Immunocoprecipitation and immunoblotting. Cells were lysed at 4°C for 30 min in RIPA lysis buffer containing protease inhibitors. Lysates were centrifuged at 12,000 × g at 4°C for 10 min to remove insoluble materials. The supernatants were then collected, and the total protein was determined using the BCA assay (Pierce). Supernatants of equal amounts of protein were incubated at 4°C overnight with either c-Fos antibody or IgG control antibody. Protein A-Sepharose was added and incubated at 4°C for 1 to 4 h. The immunocomplexes were washed thrice in cold lysis buffer. The bound proteins were eluted from the column in preheated sample buffer [50 mmol/L Tris-HCl (pH 6.8), 50 mmol/L DTT, 1% SDS, 0.005% bromphenol blue, and 10% glycerol] and denatured by boiling for 5 min. The immunoprecipitates and whole lysate proteins were then subjected to 4% to 12% SDS-PAGE. Immunoblot analysis was done with the indicated antibodies.

Cell extracts and electrophoretic mobility shift assay. Frozen cell pellets were resuspended in 4 volumes of lysis buffer: 20 mmol/L HEPES (pH 7.9); 0.2 mmol/L EDTA; 0.2 mmol/L EGTA; 10% glycerol; 10 mmol/L Na molybdate; 2 mmol/L Na PPi; 2 mmol/L Na orthovanadate; 0.5 mmol/L spermidine; 0.15 mmol/L spermine; 50 μmol/L N-tosyl-l-phenylalanine chloromethyl ketone; 25 μmol/L N-α-p-tosyl-l-lysine chloromethyl ketone; 1 μg/mL each of aprotinin, pepstatin A, and leupeptin; 0.5 mmol/L benzamidine; 1 mmol/L DTT; and 0.5 mmol/L PMSF. KCl was added to 400 mmol/L final, and the extracts were incubated at 4°C for 30 min and centrifuged at 10,000 × g for 5 min.
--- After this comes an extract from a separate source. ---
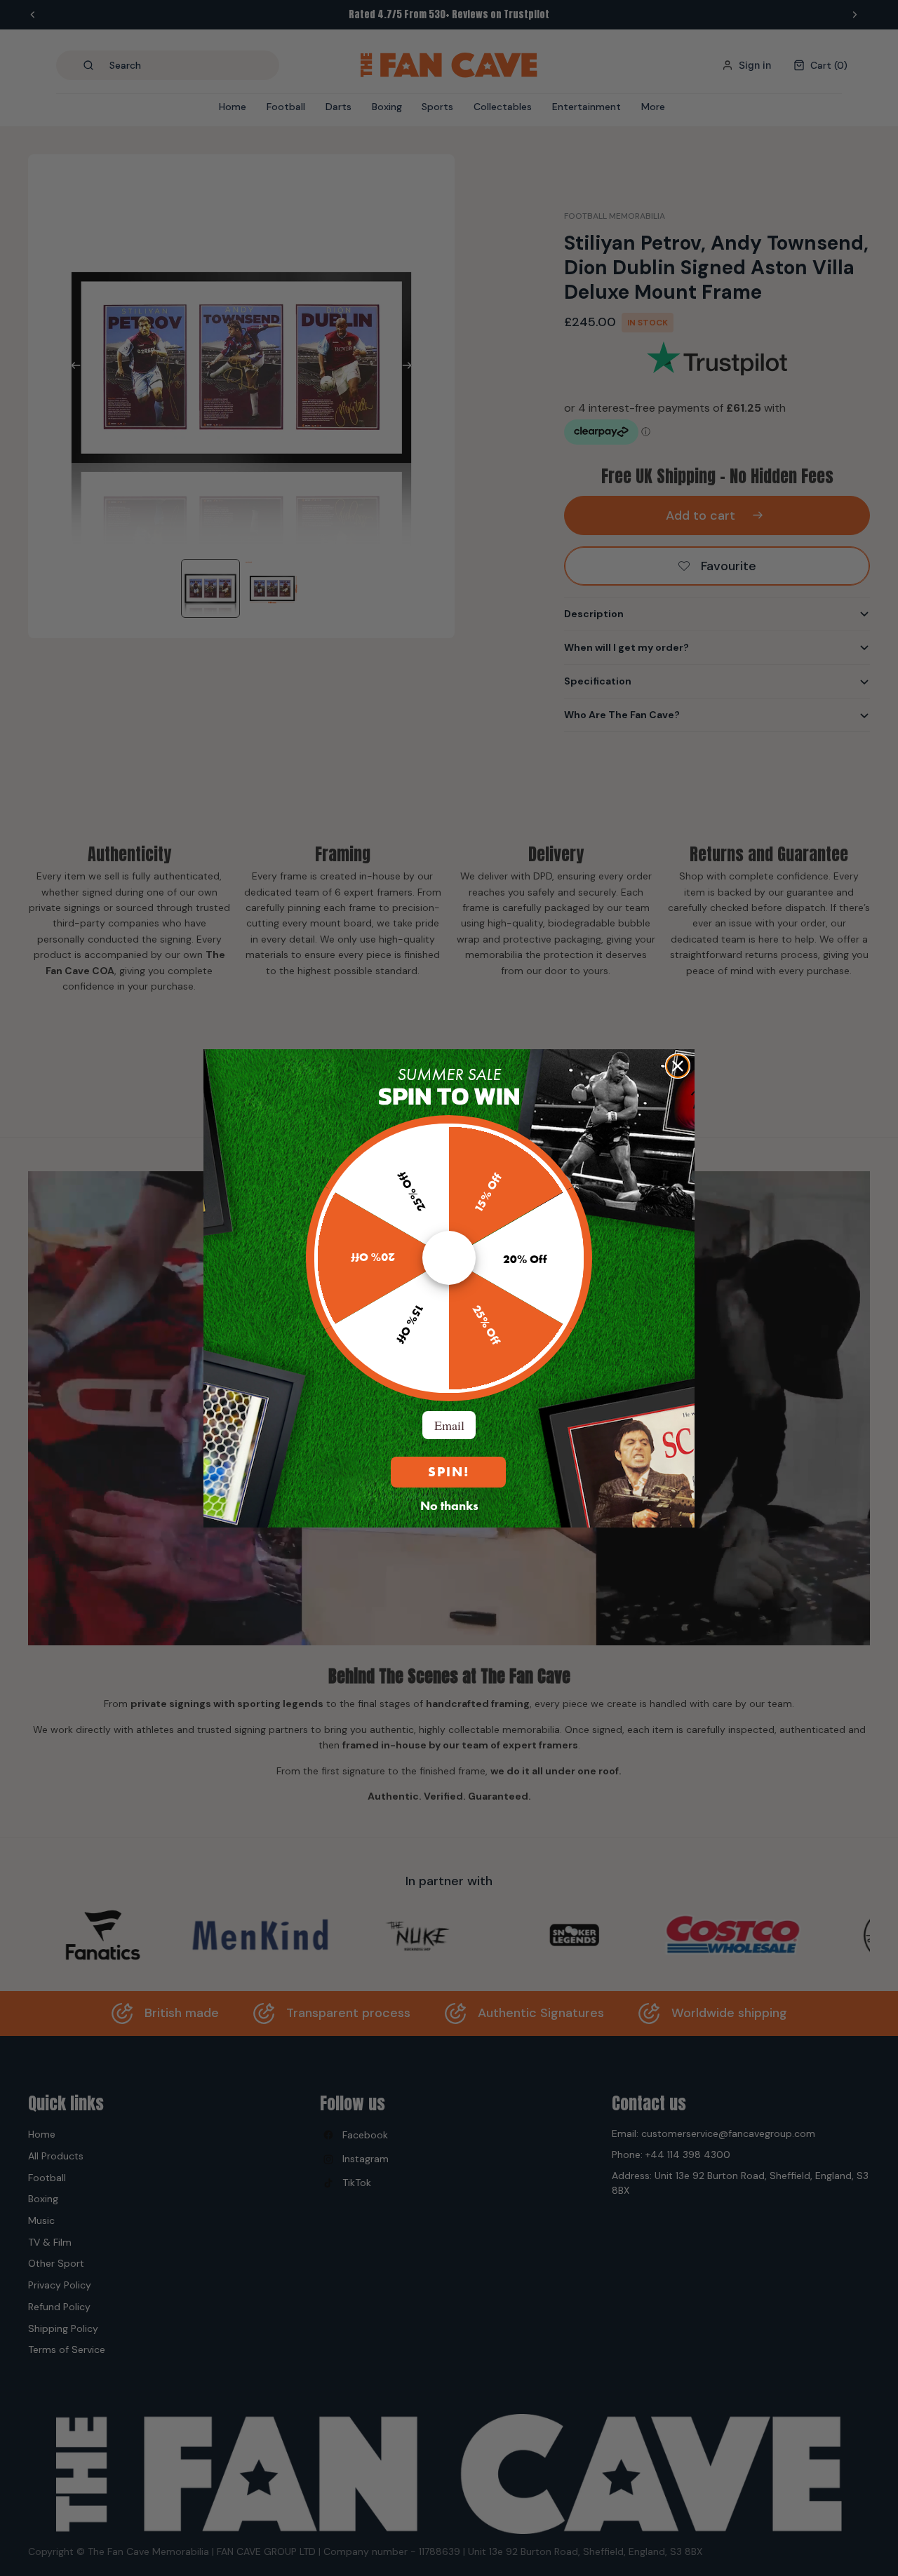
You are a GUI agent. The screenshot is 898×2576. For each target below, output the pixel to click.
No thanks (449, 1505)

The supernatant contained the whole-cell extracts. The reactions were made using 3 μL of whole-cell extract and 0.1 to 0.5 ng of ³²P-labeled double-stranded specific oligonucleotides (5,000–25,000 cpm) and run on 5% to 7% polyacrylamide gels containing 0.5× Tris glycine EDTA. Gels were dried with Bio-Rad gel dryer (Bio-Rad, Hercules, CA) and imaged using Kodak BioMax MR Film (Fisher Scientific, Atlanta, GA). General AP-1 gel shift oligonucleotide was obtained from Santa Cruz Biotechnology. Wild-type oligonucleotides of the c-FLIP(L) AP-1-(f) site was designed as 5′-ATCACTTGAGGATCACTTGAGGATCACTTGAGGATCACTTGAGG-3′.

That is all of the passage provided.